> _Material shown_
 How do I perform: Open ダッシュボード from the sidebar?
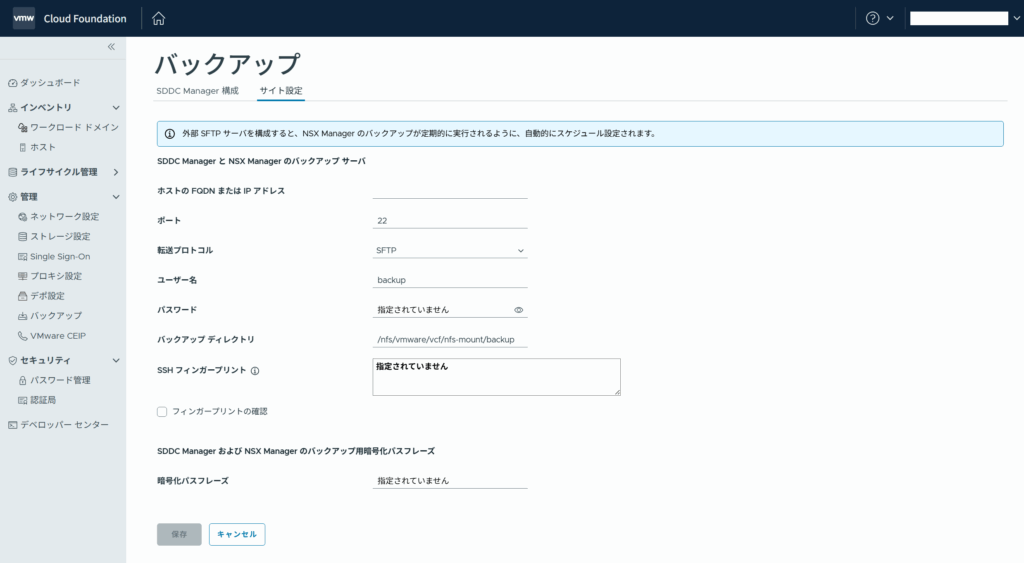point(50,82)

---

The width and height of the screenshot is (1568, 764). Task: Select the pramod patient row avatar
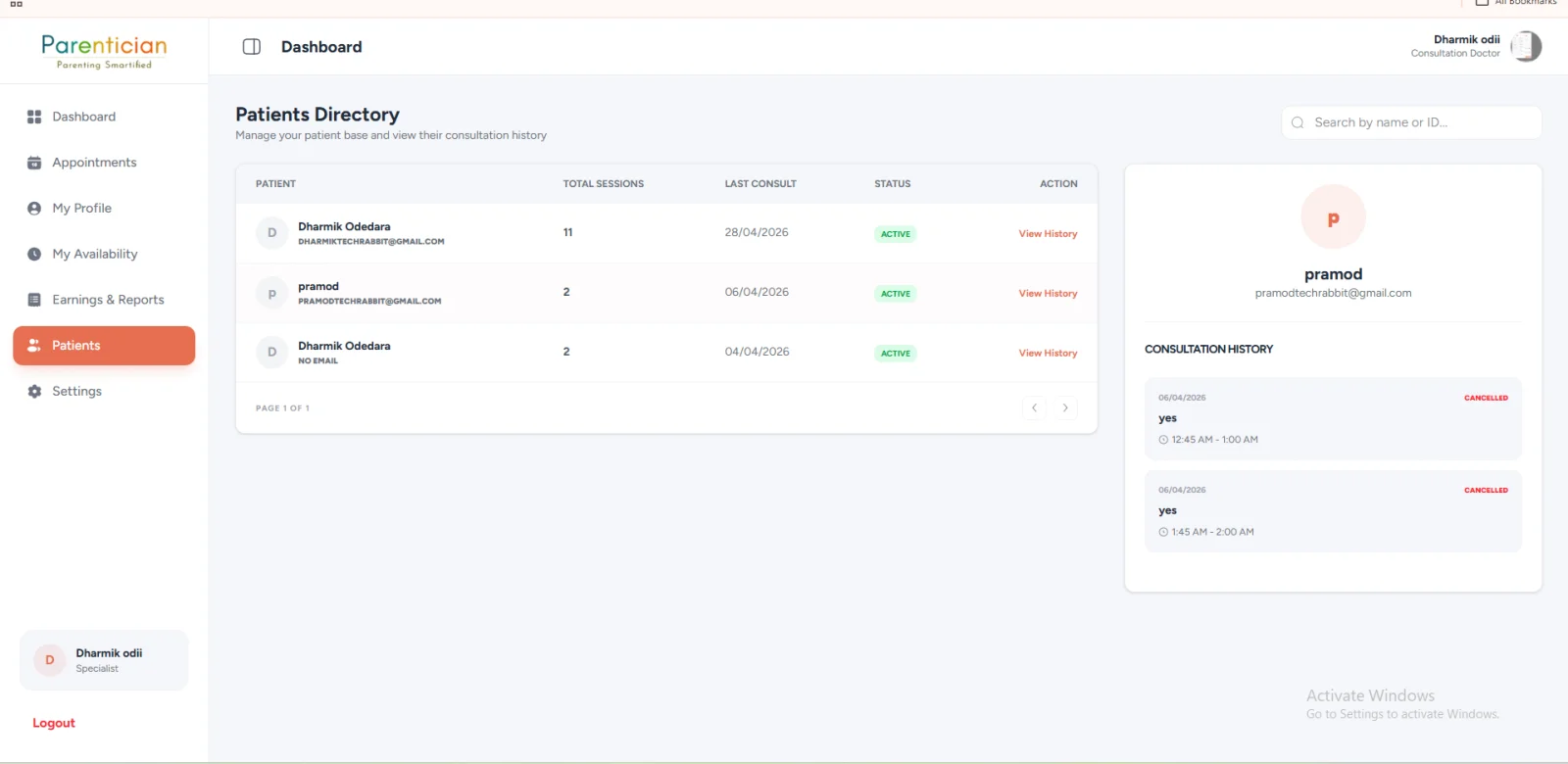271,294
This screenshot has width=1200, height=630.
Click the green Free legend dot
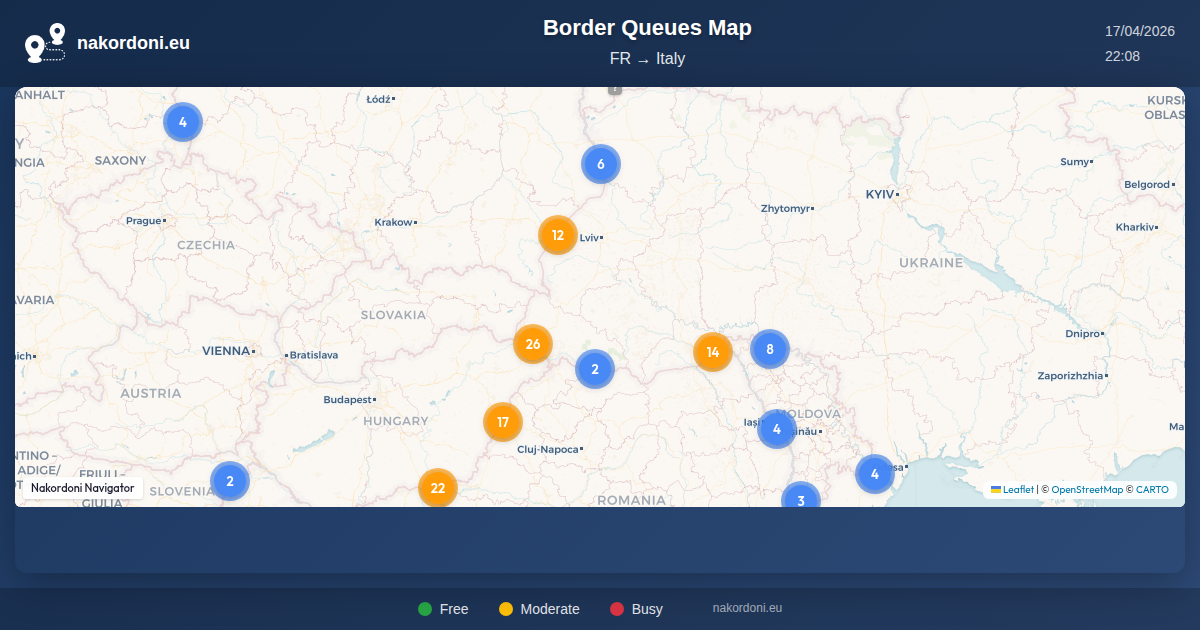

> _What the task asks_
As the answer, set down only the lines from the data above between the one holding "This screenshot has width=1200, height=630." and the one holding "Click the green Free legend dot", inclusive, exactly as they read.

> _Task result_
This screenshot has width=1200, height=630.
Click the green Free legend dot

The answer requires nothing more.